Learning to bear the beams of love....
William Blake writes that "we are put on earth a little space,. That we may learn to bear the beams of love..."
I have had times in meditation when the blinkers of the 'mind-forged manacles' (another quote from Blake) fall away, and felt like a sinner welcomed into heaven, hardly able to believe my luck. This love is always there but we get so wrapped up in our sense of a seperate 'me' who believes the world is out there and antithetical to us, that we rarely experience grace.
It comes to us NOT by reaching out for it, but by allowing ourselves to let the light in - surrendering all the ways we have learnt to put a shield in front of our heart.
John Welwood writes beautifully about the difference between this grace, and our human capacity to love in the following passage:
"Bringing absolute love into human form involves learning to hold the impossibility of ourselves and others in the way that the sky holds clouds—with gentle spaciousness and equanimity. The sky can do this because its openness is so much vaster than the clouds that it doesn’t find them the least bit threatening. Holding our imperfections in this way allows us to see them as trail markers of the work-in-progress that we are, rather than as impediments to love or happiness. Then we can say, “Yes, everyone has relative weaknesses that cause suffering, yet everyone also possesses absolute beauty, which far surpasses these limitations. Let us melt down the frozen, fearful places by holding them in the warmth of tenderness and mercy.”
In his book Works of Love, the Danish philosopher Søren Kierkegaard points out that true love doesn’t embrace others in spite of their flaws, as if rising above them. Rather, it finds “the other lovable in spite of and together with his weaknesses and errors and imperfections.… Because of your beloved’s weakness you shall not remove yourself from him or make your relationship more remote; on the contrary, the two of you shall hold together with greater solidarity and inwardness in order to remove the weakness.”
The same holds true for loving yourself. When you recognize that the absolute beauty within you cannot be tarnished by your flaws, then this beauty you are can begin to care for the beast you sometimes seem to be. Beauty’s touch begins to soften the beast’s gnarly defenses.
Then you begin to discover that the beast and the beauty go hand in hand. The beast is, in fact, nothing other than your wounded beauty. It is the beauty that has lost faith in itself because it has never been fully recognized. Not trusting that you are loved or lovable has given rise to all the most beastly emotional reactions—anger, arrogance, hatred, jealousy, meanness, depression, insecurity, greedy attachment, fear of loss and abandonment.
The first step in freeing the beast from its burden is to acknowledge the hardening around our heart. Then, peering behind this barrier, we may encounter the wounded, cut-off place in ourselves where the mood of unlove resides. If we can meet this place gently, without judgment or rejection, we will uncover the great tenderness that resides at the very core of our humanness.
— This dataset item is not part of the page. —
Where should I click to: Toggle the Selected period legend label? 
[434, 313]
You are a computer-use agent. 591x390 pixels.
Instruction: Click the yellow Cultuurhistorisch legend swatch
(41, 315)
Our beauty and our beast both arise from one and the same tenderness. When we harden against it, the beast is born. Yet when we allow the tenderness, we begin to discern the contours of a long-lost beauty hidden within the belly of the beast. If we can shine warmth and openness into the dark, tender place where we don’t know we’re lovable, this starts to forge a marriage between our beauty and our wounded beast.
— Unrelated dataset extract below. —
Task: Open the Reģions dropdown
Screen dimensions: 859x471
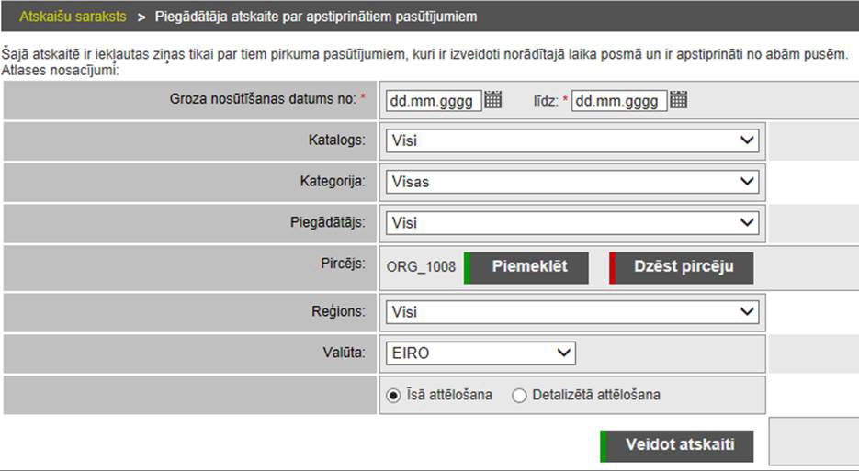Action: coord(571,312)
This is, after all, the love we most long for—this embracing of our humanness, which lets us appreciate ourselves as the beautiful, luminous beings we are, housed in a vulnerable, flickering form whose endless calling is to move from chrysalis to butterfly, from seed to new birth. As earthly creatures continually subject to relative disappointment, pain, and loss, we cannot avoid feeling vulnerable. Yet as an open channel through which great love enters this world, the human heart remains invincible. Being wholly and genuinely human means standing firmly planted in both dimensions, celebrating that we are both vulnerable and indestructible at the same time."